On the first day without email our company sent out a notification that we were experiencing email problems. But they did it by email, so lots of people didn’t get it.
On the second day without email we came in, looked at our screens and realised nothing had changed overnight. We thought of all the things we really needed done, and all the people who really needed to do them for us. We bit the bullet and signed into the clunky internet version our company had made available in case of emergencies – emergencies which had never happened, a virtual fallout shelter. Everything was in the wrong place, you couldn’t find anything and you couldn’t track when you sent things. It was like going back to your house to find that all the furniture had been moved, often into different rooms. You knew it was all there somewhere, but you’d never track any of it down.
On the second day without email we looked at our disrupted house, full of boxes of mystery contents we couldn’t bear to unpack, and we sighed.
“How do I access the webmail?” said Patricia, the tall fragrant PA who sits at the cluster of desks behind me.
“Here, you do it like this.” I said, going over to her desk and showing her. She looked at the screen with an expression approximating to despair.
“It’s not good, is it?”
“Not really, no. It reminds me of an ex I once had - it’s not the prettiest, and it never goes down on you.”
One day of limited interaction with people and already I’d forgotten how to behave; Patricia’s appalled grimace told me that.

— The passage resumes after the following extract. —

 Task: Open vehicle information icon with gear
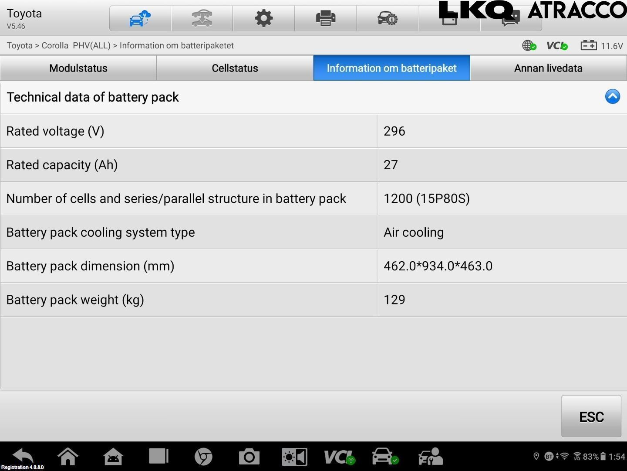[x=387, y=19]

By lunchtime, the novelty was gone for good. All we could think of was all the emails we hadn’t received, building up, building up, sitting somewhere out there in the ether, a sinister stack of demands waiting to break against our inbox like a tidal wave. If that wasn’t bad enough we also worried about all the things we needed people to do that weren’t getting done. Not that we could even work out what they were – the internet mail made that almost impossible. By the afternoon, you could tell who had a good to do list and who didn’t, who was quietly smug and who was horrified, disorganised, panic-stricken.

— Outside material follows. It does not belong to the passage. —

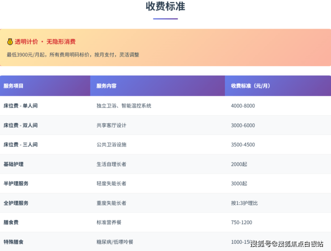331x251 pixels.
Task: Click the 独立卫浴、智能温控系统 cell
Action: pos(124,106)
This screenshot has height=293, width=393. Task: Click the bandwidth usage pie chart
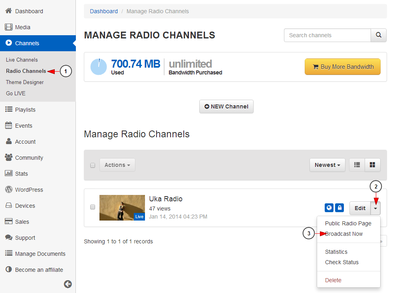[99, 67]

The IM windows kept on flashing. ’Mine’s working on my Blackberry but not on my computer.’ ‘Mine’s not working anywhere.’ ‘I don’t have a problem.’ That last group of people was missing the point – when nobody can reply to your mails, however well written they are, you still have a problem, even if you don’t know it. People like that, the complacent, are the worst: no doubt everybody deleted their mails without reading them anyway, even when everything was working fine.
It spread like an illness, and we gossiped like pensioners in a nursing home. ’I hear David’s come down with it now.’ We grumbled like them too. ’It’s been giving me nothing but trouble all day.’

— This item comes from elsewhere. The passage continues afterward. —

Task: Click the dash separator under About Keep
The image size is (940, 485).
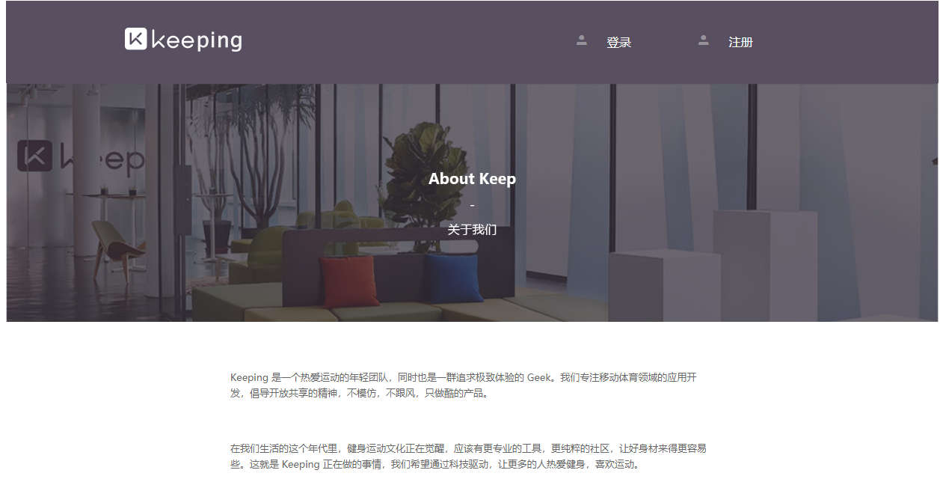Action: [x=472, y=206]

On the second day without email we took to Facebook to complain. “I might as well be sending people things by carrier pigeon,” mine said. “My email wants to work even less than I do.” Soon it had a phalanx of ‘likes’ and comments underneath from people in the same boat. Starved of opportunities to communicate, we used every channel that was left. Time became elastic, stretched out of shape and losing all meaning: the time from nine a.m. to half-five was still the same number of hours as it ever was, but by the time hometime came we felt like we had worked for two solid days.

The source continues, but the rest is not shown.